Ne, es darf doch einfach nicht wahr sein, dass gerade ich Simpel eine Marktlücke entdeckt habe. Wenn ich nicht so faul wäre, dann wäre ich jetzt ein gemachter Mann. Besser gesagt, wenn ich mich mehr mit diesen 4-rädrigen Boliden identifizieren würde. Aber ich denke mal, dass ich einfach noch zu jung bin und noch keinen Sinn für solche Dinger habe. Und wenn ich dann im richtigen Alter bin, dann macht mir der Alzheimer einen Strich durch die Rechnung.
Die Basismodelle gibt es in jedem ordentlichen Fachhandel zu kaufen. Ach, was sage ich: Sogar die Discounter-Schleudern Aldi und Lidl haben den Markt entdeckt. Und wenn DIE mitmischen, dann geht es um einen ganz krass grossen Markt! Die Rede ist hier von den Geriatrie-Boliden, fachmännisch auch Rollator oder Gehhilfe genannt. Neuerdings begegnet man diesen Senioren-Stosskarretten auf Schritt und Tritt.
So ein Rollator ist eine feine Sache. Liegt ja auch auf der Hand: wir werden immer Älter, die synthetischen Muntermacher in Form von Tabletten immer raffinierter und die Produkte von Synthes, Stryker, Mathys und Co. werden schon bald unsere abgenutzten Knochen im Baukaustensystem ersetzen. Bis es aber soweit ist wird das Fortbewegungsmittel Nummer Eins der Rentnerwelt, der Rollator sein.
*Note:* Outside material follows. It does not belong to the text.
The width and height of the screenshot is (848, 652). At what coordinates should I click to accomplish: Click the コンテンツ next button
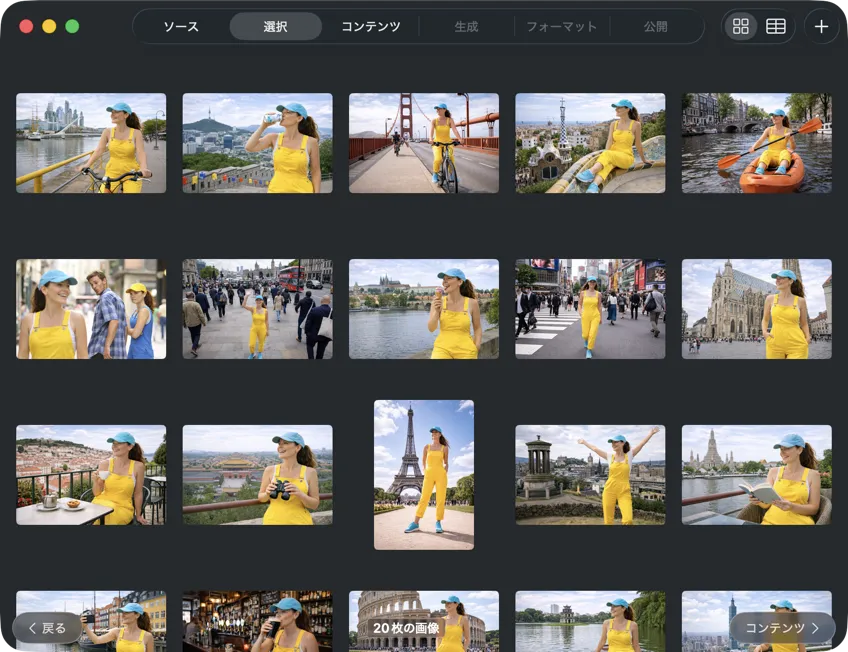783,627
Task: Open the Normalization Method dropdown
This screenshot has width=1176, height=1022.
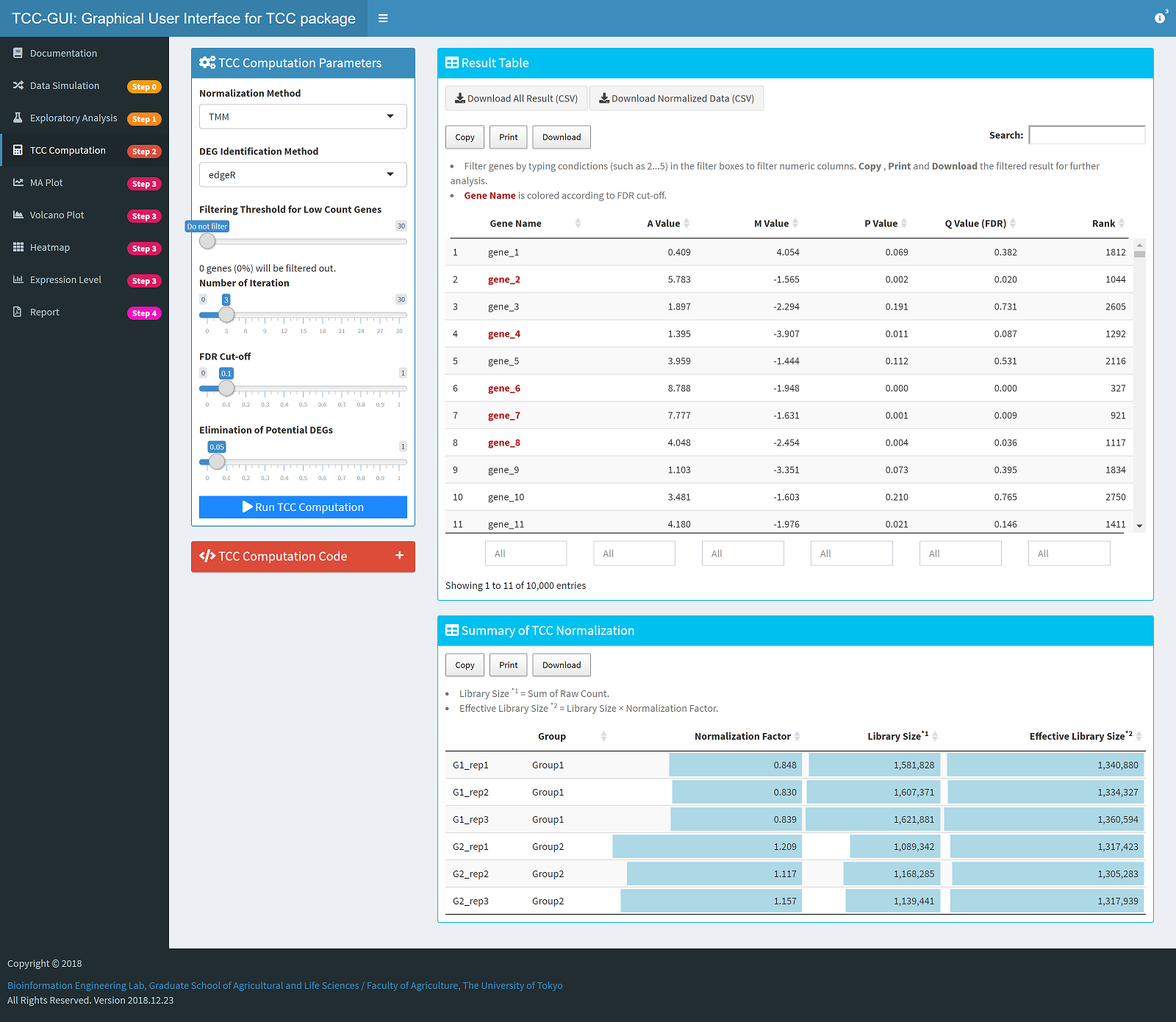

Und wenn schon ein Rentner seine Gehhilfe tapfer rumschubsen muss, dann soll er auch Spass daran haben. Und genau an diesem Punkt setzt meine Geschäftsidee ein: Diese Rollatoren sind doch ideale Kandidaten für ein wenig Individualisierung, Tuning oder Pimpen. Sei es zuletzt nur schon deshalb, dass die Rentner ihren Boliden schneller vor dem Tea-Room wiederfinden. Vom Dreiklanghorn über Schirmständer, Navigationssystem, Notfall-Button bis hin zum integrierten WC gegen Inkontinenz wäre alles möglich.
Also liebe Tuner tut was, ich kann mich nicht selbst um alles kümmern.